SceneX: Procedural Controllable Large-scale Scene Generation
Mengqi Zhou, Yuxi Wang, Jun Hou, Shougao Zhang, Yiwei Li, Chuanchen Luo, Junran Peng, Zhaoxiang Zhang
TL;DR
SceneX introduces a two-component framework, PCGHub and PCGPlanner, to enable text-driven, large-scale procedural scene generation with Blender-based execution. PCGHub provides a broad repository of procedural assets and APIs, while PCGPlanner orchestrates tasks through a systematic LLM-prompt template and a hyperparameter generator to produce controllable 3D scenes, including nature and city environments. Extensive experiments demonstrate high-quality, editable outputs and favorable efficiency compared with existing approaches, along with robust cross-LLM performance.
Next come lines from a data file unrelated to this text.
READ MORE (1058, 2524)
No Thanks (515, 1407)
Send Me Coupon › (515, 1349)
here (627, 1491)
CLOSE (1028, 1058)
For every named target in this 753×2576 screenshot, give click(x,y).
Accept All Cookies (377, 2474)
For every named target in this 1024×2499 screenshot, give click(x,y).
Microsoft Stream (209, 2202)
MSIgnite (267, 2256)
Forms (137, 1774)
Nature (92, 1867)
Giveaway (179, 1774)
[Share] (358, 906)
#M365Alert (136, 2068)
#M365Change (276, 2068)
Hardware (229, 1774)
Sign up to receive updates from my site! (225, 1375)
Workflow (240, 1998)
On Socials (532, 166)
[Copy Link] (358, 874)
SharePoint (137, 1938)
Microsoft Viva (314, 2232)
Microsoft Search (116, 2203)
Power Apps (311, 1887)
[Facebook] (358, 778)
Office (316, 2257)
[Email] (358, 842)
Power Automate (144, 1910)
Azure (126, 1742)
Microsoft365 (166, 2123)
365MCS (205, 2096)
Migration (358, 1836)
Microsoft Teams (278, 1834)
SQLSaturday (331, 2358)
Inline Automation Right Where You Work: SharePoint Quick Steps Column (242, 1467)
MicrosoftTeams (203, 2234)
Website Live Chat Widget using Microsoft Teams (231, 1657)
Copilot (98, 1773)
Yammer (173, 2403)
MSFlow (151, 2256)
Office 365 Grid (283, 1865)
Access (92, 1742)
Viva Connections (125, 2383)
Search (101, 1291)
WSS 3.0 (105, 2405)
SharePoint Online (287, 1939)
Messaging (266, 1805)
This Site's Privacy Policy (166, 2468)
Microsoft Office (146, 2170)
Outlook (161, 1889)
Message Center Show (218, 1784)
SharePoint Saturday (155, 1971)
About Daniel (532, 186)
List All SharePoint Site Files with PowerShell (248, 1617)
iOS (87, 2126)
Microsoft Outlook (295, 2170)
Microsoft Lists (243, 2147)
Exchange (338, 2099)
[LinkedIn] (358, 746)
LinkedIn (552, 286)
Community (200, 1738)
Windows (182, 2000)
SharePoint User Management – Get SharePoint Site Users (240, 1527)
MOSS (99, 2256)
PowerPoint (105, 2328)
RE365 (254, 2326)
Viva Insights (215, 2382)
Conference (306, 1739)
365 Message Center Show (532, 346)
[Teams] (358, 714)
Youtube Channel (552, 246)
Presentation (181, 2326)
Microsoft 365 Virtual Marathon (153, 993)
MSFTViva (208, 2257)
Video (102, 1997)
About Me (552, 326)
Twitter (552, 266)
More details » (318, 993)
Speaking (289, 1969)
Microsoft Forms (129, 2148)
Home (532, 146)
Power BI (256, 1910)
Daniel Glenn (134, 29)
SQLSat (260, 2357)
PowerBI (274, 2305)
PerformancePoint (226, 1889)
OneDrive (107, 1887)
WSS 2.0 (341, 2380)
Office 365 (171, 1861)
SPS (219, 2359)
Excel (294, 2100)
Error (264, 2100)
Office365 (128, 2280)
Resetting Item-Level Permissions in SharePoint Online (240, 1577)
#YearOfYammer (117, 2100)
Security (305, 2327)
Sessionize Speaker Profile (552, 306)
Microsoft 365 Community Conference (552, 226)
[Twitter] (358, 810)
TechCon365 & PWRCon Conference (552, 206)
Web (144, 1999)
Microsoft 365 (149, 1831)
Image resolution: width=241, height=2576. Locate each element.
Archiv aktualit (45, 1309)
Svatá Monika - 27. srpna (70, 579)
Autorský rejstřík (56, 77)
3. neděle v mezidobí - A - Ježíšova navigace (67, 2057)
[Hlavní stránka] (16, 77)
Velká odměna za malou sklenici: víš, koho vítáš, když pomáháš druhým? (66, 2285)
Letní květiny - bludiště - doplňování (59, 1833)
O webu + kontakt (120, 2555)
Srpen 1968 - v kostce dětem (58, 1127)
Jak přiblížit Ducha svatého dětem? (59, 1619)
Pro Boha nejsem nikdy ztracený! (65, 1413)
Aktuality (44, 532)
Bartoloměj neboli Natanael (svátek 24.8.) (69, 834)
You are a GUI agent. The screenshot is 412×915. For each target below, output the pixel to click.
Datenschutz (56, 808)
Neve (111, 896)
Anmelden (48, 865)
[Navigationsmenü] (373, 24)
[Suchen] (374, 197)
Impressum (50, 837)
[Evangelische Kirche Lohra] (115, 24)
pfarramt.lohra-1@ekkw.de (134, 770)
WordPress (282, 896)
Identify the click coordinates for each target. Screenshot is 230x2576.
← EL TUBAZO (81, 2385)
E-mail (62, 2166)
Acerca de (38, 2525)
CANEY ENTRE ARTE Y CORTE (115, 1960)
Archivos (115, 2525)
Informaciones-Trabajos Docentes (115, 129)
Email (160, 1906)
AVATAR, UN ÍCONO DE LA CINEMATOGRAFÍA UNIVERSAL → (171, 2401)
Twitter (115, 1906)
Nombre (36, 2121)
The work highlights significant potential to democratize large-scale scene creation for industry pipelines, albeit with dependencies on LLM capabilities and PCG resource breadth.
Abstract
Developing comprehensive explicit world models is crucial for understanding and simulating real-world scenarios. Recently, Procedural Controllable Generation (PCG) has gained significant attention in large-scale scene generation by enabling the creation of scalable, high-quality assets. However, PCG faces challenges such as limited modular diversity, high expertise requirements, and challenges in managing the diverse elements and structures in complex scenes. In this paper, we introduce a large-scale scene generation framework, SceneX, which can automatically produce high-quality procedural models according to designers' textual descriptions. Specifically, the proposed method comprises two components, PCGHub and PCGPlanner. The former encompasses an extensive collection of accessible procedural assets and thousands of hand-craft API documents to perform as a standard protocol for PCG controller. The latter aims to generate executable actions for Blender to produce controllable and precise 3D assets guided by the user's instructions. Extensive experiments demonstrated the capability of our method in controllable large-scale scene generation, including nature scenes and unbounded cities, as well as scene editing such as asset placement and season translation.